MDFEM

Clinical data
- Other names: 4-(2,2-Difluoroethoxy)-2,5-dimethoxyamphetamine; 2,5-Dimethoxy-4-(2,2-difluoroethoxy)amphetamine
- Drug class: Serotonin receptor modulator; Serotonin 5-HT_{2A} receptor agonist
- ATC code: None;

Identifiers
- IUPAC name 1-[4-(2,2-difluoroethoxy)-2,5-dimethoxyphenyl]propan-2-amine;

Chemical and physical data
- Formula: C_{13}H_{19}F_{2}NO_{3}
- Molar mass: 275.296 g·mol^{−1}
- 3D model (JSmol): Interactive image;
- SMILES CC(N)CC1=CC(OC)=C(OCC(F)F)C=C1OC;
- InChI InChI=1S/C13H19F2NO3/c1-8(16)4-9-5-11(18-3)12(6-10(9)17-2)19-7-13(14)15/h5-6,8,13H,4,7,16H2,1-3H3; Key:AXKORAKXKXDBAF-UHFFFAOYSA-N;

= MDFEM =

MDFEM, also known as 4-(2,2-difluoroethoxy)-2,5-dimethoxyamphetamine, is a serotonin receptor modulator of the phenethylamine, amphetamine, and DOx families.

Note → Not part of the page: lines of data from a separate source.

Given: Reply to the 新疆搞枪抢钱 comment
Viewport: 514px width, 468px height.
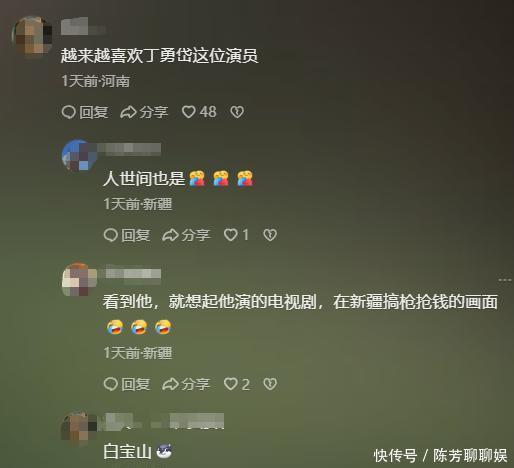Looking at the screenshot, I should pyautogui.click(x=127, y=384).
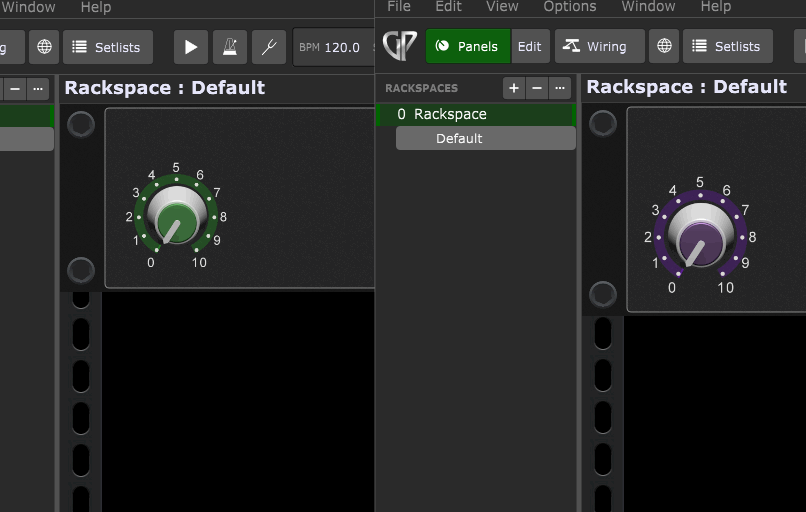Switch to the Panels view
The height and width of the screenshot is (512, 806).
tap(468, 46)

It is a derivative of the DOx psychedelics TMA-2 and MEM in which the 4-position substituent has been extended. The properties and effects of MDFEM in humans appear to be unknown. The drug is a partial agonist of the serotonin 5-HT_{2A} and 5-HT_{2B} receptors and also shows other receptor interactions. MDFEM was first described in the scientific literature by Daniel Trachsel by 2012.